■ Exercise description:
Reproduce verbatim the part of the character profile below that runs from "2. What do you" to "were a minority.".

■ Quoted passage:
After that incident, you were mostly locked at home until the end of the war. Your father wouldn’t let you out. You’re barely talking to him anymore, the situation has been very tense since your mother’s death. After the war you resumed your studies, but you are not very interested. You have difficulties finding hope and a reason to live. The only solace you’ve found is being part of an artist group that defends pacifism and antimilitarism. You were even part of an international meeting of young artists in Switzerland last year. In that aspect, the project of European construction is particularly interesting to you.

From your artist group you heard about the writing contest, and decided to join, if only to escape your home and the heavy silence that exists between you and your father, which is almost unbearable these days. You want to write to talk about your mother, and losing loved ones to the war, finding a way to live after all that.

Light / Dark

Light Side: you are generally positive and try to see the good in everyone. In your opinion, everyone can make mistakes and be vulnerable someday, and deserves a second chance. You can be a positive influence on others

Dark Side: you are still shocked after being arrested and beaten by the police, and can suffer from episodes of depression. You are still angry over your mother’s death, you hold your father responsible, haven’t forgiven him for that. Because of that, collaborators with Germany are particularly hateful to you, even worse than the German themselves

Questions

  1. Do you feel you can ever forgive your father for supporting Germany, and letting your mother be executed?
  2. What do you see yourself becoming in a couple of years? Do you want to study, have a career, have a family?
  3. Do you have any friends in the group? Who do you feel the closest to?
  4. What are your beliefs? Are you religious? Do you belong to a political organization?
  5. What do you want for the European construction? How do you think a hope for peace can be achieved?

What to do?

  1. Tell about life in the Netherlands during the war, the occupation, lack of food, violence against the population. Express anger that some people (like your father) believed in the Nazi ideal of the superior race, even if they were a minority.
  2. Interview other participants to find ideas for your articles. Focus on other people who like you were victims of violence, or lost close relatives.
  3. Tell someone about your mother’s death, and express genuine sadness at her loss.
  4. Find another participant that seems sad or broken by war, and try to find arguments to make them hope in the future
  5. Decide whether you’ll try to forgive your father once your home of if you’ll leave your family to move to another place (going to the United States, maybe?)

Relationships

R. Willensee

Nationality: Luxembourgian
Type: Collaborator
Age: Young (16–18 yrs)
Profession: Student
Group: Benelux
Keywords: cynical, detached, unsympathetic, survivor

Description

You were born to a wealthy family that own one of the great banks in Luxembourg. Your father as well as your brother work in finance. When Luxembourg was invaded by the German and a military government was established, business didn’t change much. The Bank, as you well know, doesn’t care about affiliation or ideologies. Luxembourg was such a small country, it had to carefully maintain a semblance of neutrality. So your family worked both with the Allies and the Germans, usually through assets in Switzerland, a country that generally remained neutral.

Life in Luxembourg was usually not that hard. Everything that was of Franch origin, names, places, had to be removed to please the German invaders. Since your family is of Flemish origin, your name was pleasing to them, and you were generally well-treated. You suffered from shortages of food and the occasional roughness of the soldiers, but you know you had it better than most people. Like the rest of your family, you learned a lot about politeness and hypocrisy. People needed the Banks working, so as long as your family was making money, you were generally left in peace.

■ Record excerpts:

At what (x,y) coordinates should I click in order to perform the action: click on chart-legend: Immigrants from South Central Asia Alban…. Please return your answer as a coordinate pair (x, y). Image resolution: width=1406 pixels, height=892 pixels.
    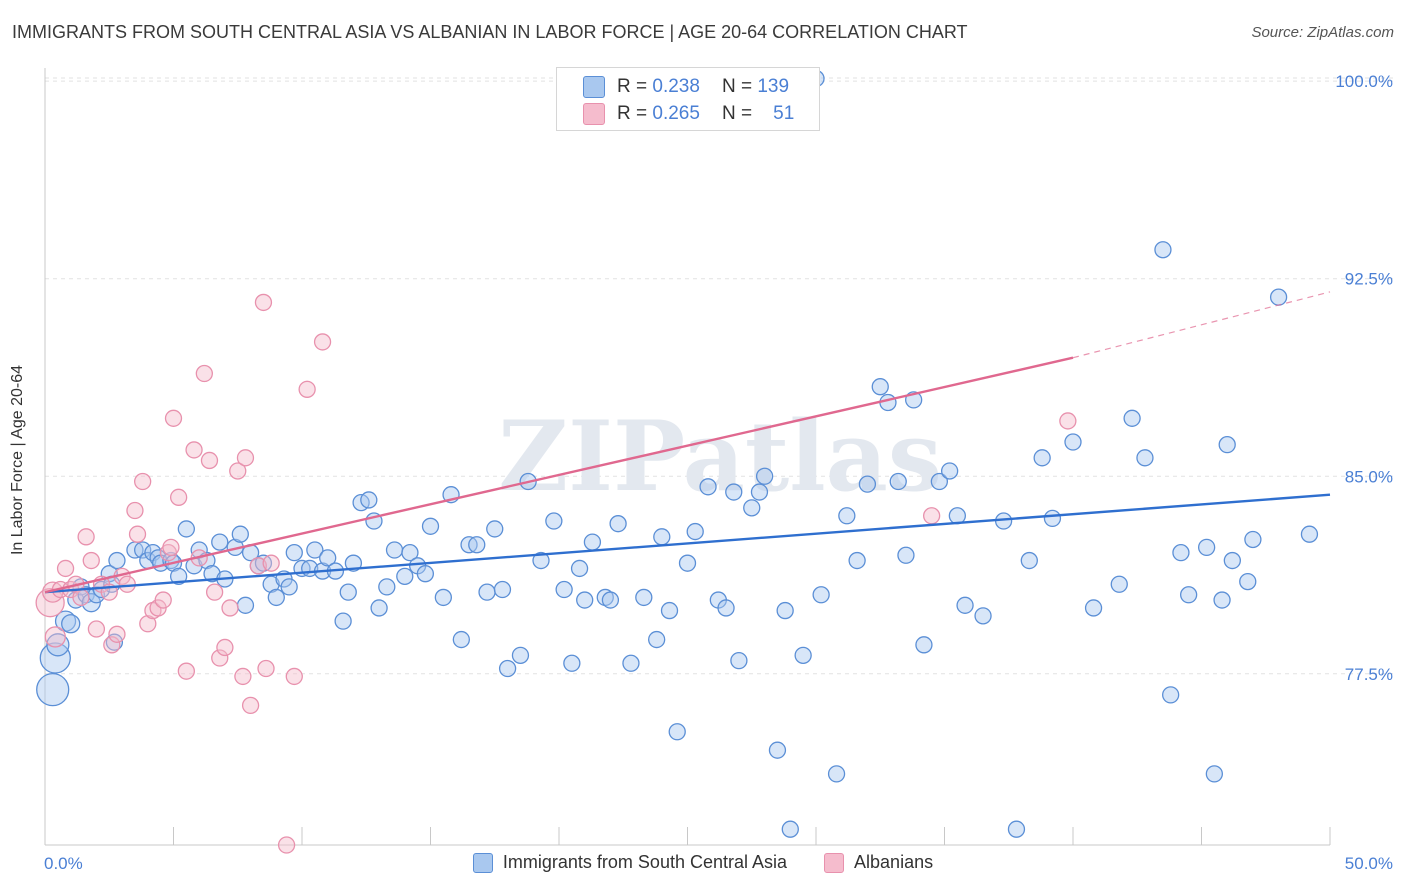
---
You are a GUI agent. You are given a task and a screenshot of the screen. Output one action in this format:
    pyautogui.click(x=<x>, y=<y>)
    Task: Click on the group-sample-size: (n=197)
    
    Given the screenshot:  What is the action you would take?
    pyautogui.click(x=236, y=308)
...
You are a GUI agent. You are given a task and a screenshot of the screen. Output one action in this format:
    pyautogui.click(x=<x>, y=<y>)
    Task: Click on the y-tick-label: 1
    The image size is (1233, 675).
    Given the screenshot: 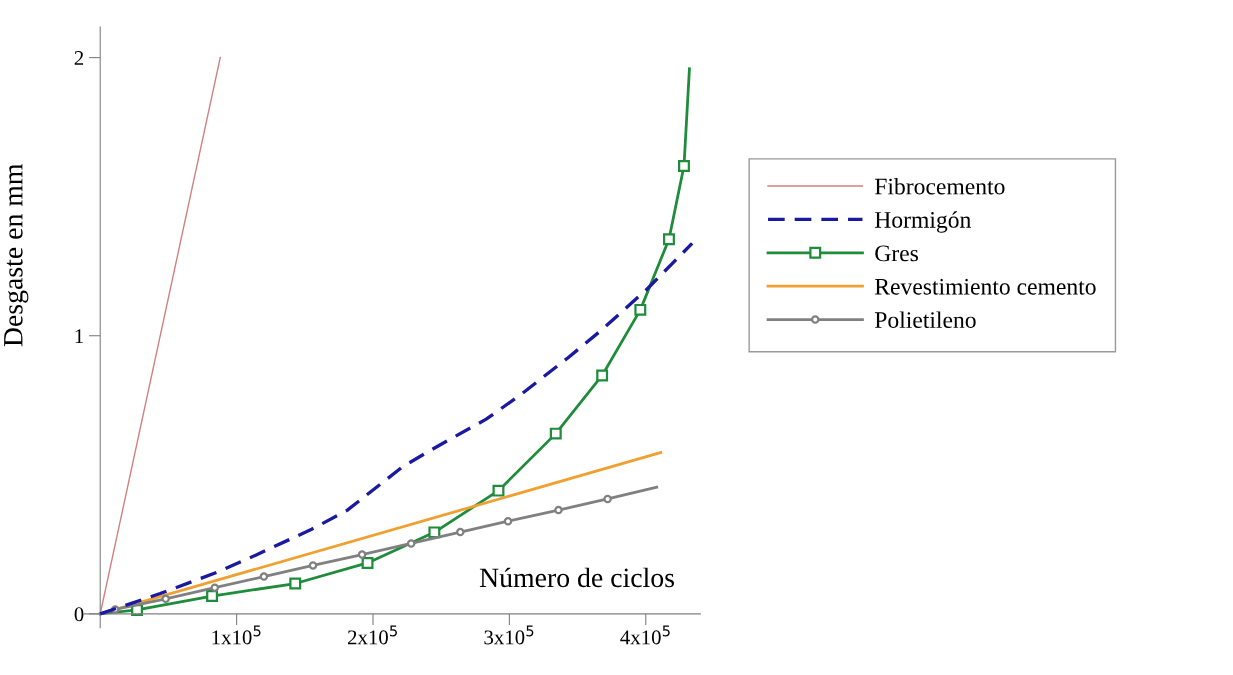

■ Written reply:
2. What do you see yourself becoming in a couple of years? Do you want to study, have a career, have a family?
  3. Do you have any friends in the group? Who do you feel the closest to?
  4. What are your beliefs? Are you religious? Do you belong to a political organization?
  5. What do you want for the European construction? How do you think a hope for peace can be achieved?

What to do?

  1. Tell about life in the Netherlands during the war, the occupation, lack of food, violence against the population. Express anger that some people (like your father) believed in the Nazi ideal of the superior race, even if they were a minority.